■ Aim of the exercise ■
Quote the records below verbatim, covering everything from the start of the records down to the line containing "tap(278, 443)", both ends included.
## begin Working data
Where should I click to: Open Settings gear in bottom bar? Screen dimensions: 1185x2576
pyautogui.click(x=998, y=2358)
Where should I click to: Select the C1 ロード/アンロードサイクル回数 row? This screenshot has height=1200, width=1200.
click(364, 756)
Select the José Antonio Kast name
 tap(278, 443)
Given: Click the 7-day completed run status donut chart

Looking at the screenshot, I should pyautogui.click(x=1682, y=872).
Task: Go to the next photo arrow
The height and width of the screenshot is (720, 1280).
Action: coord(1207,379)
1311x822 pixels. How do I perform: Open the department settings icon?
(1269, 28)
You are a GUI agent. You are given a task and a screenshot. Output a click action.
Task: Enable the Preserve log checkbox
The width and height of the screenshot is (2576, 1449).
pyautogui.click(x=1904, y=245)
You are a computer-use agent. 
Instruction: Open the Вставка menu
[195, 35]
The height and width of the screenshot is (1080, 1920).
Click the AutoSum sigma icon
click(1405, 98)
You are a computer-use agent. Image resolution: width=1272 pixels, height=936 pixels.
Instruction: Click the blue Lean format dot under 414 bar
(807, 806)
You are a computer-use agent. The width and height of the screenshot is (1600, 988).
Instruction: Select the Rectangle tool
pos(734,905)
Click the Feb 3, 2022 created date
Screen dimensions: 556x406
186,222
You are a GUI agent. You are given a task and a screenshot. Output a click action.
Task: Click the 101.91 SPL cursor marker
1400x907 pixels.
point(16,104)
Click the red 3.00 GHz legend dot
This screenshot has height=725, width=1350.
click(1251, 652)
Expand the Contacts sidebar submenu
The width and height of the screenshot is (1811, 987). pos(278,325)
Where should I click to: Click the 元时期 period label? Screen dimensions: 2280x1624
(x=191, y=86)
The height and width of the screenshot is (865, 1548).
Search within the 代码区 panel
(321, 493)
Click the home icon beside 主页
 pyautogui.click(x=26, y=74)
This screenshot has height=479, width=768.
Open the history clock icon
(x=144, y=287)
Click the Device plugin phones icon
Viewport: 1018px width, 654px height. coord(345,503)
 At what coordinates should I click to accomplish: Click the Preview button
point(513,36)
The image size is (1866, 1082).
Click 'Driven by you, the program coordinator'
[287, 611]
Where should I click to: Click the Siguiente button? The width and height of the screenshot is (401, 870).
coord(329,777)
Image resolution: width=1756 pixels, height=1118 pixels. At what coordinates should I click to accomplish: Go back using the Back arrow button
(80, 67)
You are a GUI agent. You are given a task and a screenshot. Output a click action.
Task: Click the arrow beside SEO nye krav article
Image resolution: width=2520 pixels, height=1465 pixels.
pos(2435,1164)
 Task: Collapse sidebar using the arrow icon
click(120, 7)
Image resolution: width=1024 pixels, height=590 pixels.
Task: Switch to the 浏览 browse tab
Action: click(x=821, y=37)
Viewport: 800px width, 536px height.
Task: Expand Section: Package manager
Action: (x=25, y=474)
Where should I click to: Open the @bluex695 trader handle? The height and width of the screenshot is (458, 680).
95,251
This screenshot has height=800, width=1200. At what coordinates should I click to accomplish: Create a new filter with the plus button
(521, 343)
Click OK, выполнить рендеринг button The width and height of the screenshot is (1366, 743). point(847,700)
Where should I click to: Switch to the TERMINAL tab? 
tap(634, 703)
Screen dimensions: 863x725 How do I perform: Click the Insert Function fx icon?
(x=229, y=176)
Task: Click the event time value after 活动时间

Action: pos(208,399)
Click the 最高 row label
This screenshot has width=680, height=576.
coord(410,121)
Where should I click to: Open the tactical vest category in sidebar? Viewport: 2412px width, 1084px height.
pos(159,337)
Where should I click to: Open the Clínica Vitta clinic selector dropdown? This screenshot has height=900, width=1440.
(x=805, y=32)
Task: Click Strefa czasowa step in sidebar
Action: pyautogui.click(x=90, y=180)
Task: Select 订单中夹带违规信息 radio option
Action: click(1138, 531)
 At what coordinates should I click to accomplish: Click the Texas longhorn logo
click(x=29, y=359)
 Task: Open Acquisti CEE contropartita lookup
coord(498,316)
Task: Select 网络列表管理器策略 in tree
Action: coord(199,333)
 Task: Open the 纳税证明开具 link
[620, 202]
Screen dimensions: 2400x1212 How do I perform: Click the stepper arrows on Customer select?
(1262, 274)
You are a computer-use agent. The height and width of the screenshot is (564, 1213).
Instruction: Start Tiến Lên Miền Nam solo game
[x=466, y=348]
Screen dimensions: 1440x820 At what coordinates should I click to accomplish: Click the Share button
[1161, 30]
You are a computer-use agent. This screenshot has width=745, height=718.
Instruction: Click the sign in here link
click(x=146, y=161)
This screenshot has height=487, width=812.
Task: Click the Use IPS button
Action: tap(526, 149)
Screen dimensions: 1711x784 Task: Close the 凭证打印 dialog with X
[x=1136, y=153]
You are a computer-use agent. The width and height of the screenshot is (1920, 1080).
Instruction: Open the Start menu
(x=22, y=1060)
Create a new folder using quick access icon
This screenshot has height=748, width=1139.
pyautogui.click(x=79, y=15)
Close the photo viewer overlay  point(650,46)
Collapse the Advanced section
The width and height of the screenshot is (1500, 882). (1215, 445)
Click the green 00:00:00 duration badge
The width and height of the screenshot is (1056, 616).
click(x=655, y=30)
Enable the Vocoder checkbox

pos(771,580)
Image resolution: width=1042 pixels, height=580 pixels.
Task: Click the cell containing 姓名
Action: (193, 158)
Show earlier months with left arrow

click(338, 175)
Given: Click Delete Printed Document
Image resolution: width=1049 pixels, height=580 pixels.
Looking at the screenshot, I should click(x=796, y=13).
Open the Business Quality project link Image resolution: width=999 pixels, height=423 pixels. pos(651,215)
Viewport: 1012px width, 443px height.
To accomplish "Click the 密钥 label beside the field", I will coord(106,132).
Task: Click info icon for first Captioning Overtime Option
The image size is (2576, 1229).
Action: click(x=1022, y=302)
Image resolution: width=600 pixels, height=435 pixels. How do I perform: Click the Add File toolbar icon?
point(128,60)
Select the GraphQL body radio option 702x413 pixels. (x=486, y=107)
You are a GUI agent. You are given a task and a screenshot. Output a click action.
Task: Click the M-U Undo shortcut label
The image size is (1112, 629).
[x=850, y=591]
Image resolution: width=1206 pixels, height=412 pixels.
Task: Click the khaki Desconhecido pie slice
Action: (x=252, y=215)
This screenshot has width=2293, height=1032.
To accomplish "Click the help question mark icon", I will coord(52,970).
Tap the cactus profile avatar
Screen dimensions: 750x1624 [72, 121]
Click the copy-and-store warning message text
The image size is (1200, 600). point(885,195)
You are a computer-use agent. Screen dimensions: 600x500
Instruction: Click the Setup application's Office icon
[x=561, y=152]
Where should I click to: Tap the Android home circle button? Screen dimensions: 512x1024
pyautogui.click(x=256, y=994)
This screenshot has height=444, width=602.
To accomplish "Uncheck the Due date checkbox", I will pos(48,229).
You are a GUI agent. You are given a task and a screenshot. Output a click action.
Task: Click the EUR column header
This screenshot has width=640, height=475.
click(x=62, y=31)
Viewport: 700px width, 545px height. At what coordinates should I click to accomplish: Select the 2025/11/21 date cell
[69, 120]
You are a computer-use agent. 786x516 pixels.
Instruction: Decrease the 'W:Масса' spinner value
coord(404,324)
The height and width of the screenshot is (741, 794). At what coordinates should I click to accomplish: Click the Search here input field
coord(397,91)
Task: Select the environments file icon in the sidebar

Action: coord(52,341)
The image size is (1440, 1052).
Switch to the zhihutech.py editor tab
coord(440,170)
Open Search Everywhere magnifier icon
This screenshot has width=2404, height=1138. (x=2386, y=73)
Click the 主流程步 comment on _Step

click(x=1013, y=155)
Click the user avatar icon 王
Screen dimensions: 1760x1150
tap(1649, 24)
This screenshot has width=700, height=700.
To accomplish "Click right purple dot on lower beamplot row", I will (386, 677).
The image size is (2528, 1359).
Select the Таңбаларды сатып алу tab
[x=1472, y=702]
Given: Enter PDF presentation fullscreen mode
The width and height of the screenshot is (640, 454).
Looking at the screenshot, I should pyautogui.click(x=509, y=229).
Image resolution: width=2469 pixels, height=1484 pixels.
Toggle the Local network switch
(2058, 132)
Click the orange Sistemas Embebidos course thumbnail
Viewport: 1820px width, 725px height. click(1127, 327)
## end Working data
■ Task result ■
Where should I click to: Open Settings gear in bottom bar? Screen dimensions: 1185x2576
pyautogui.click(x=998, y=2358)
Where should I click to: Select the C1 ロード/アンロードサイクル回数 row? This screenshot has height=1200, width=1200.
click(364, 756)
Select the José Antonio Kast name
 tap(278, 443)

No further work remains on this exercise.